February 13, 2004
Center for International Policy
In November 2002, Bolivian President Gonzalo Sánchez de Lozada, a pro-business, pro-U.S. figure known by his nickname “Goni,” paid a visit to the White House. The two presidents discussed Bolivia’s U.S.-supported program of military and police-led eradication of coca, the plant used to make cocaine.
Goni was worried about the eradication program’s economic impact. Without a $150 million boost in emergency aid to cushion the blow to thousands of coca-growing families, Goni told Bush, “I may be back here in a year, this time seeking political asylum.”
President Bush was reportedly amused. According to The New York Times, Bush “told his visitor that all heads of state had tough problems and wished him good luck.” 
Goni’s prophecy turned out to be right on target. In October 2003, eleven months after being sent back to La Paz empty-handed, a month of escalating protests forced him to take a one-way journey to Miami. The demonstrations, blockades and other unrest, which met with a violent reaction from Goni’s security forces, were sparked by plans to build a natural-gas pipeline from landlocked Bolivia to the Chilean port of Mejillones (which belonged to Bolivia until a 19th-century war).
The protests soon became an outlet for expressing a variety of pent-up grievances against the government. These, the Andean Information Network’s Katherine Ledebur notes, included “demands for better wages, reform of anti-drug legislation, rejection of a law imposing prison terms for people participating in road blockades, and repudiation of the proposed Free Trade Agreement of the Americas (FTAA).”  Anti-pipeline and anti-globalization sentiment were only part of a larger set of demands; Bolivia is the poorest country in South America and one of the poorest in the Western Hemisphere.
Indifference to the unpopular president’s predicament cost the U.S. government one of its strongest allies in the Andean region. However, Goni’s vice president and immediate successor, Carlos Mesa Gisbert, has assured Bush administration officials that Bolivia will continue the U.S.-mandated coca eradication program.
Mesa’s days could be numbered, though; renewed protests may be imminent.
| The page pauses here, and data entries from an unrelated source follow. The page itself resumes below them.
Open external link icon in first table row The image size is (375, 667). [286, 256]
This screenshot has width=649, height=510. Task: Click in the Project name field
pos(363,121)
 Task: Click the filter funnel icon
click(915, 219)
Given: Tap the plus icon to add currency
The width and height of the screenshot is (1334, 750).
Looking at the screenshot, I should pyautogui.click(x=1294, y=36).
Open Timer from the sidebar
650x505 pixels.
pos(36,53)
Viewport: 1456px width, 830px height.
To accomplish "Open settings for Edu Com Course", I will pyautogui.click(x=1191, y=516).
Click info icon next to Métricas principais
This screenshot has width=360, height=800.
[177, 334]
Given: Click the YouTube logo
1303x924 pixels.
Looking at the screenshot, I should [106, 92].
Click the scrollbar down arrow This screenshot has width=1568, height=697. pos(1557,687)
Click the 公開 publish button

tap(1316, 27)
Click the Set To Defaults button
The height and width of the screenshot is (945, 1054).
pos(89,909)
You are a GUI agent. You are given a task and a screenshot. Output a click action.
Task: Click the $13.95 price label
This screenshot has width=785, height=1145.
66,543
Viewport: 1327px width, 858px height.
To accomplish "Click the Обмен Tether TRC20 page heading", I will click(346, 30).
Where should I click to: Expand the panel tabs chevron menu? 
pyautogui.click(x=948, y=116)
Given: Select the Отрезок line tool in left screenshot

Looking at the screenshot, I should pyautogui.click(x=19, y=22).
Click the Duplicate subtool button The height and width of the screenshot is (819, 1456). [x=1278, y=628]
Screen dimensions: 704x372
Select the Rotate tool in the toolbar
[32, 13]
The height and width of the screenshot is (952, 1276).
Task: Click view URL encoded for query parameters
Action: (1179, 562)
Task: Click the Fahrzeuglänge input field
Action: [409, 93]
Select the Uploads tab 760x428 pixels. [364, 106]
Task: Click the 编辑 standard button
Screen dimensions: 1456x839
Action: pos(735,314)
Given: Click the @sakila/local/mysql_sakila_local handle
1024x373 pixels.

As the former journalist and political unknown came into office, leaders of the September-October protests announced that they would grant him 90 days to heed their demands. That period has now expired. “More than 100 days have passed and there are no signs of change,” radical labor leader Roberto de la Cruz recently argued. “After 100 days we can say he is the face of neo-colonization, he has shown continuity”with the Sánchez government. 
The same forces that brought down his predecessor will soon engulf Mesa unless La Paz and Washington change course.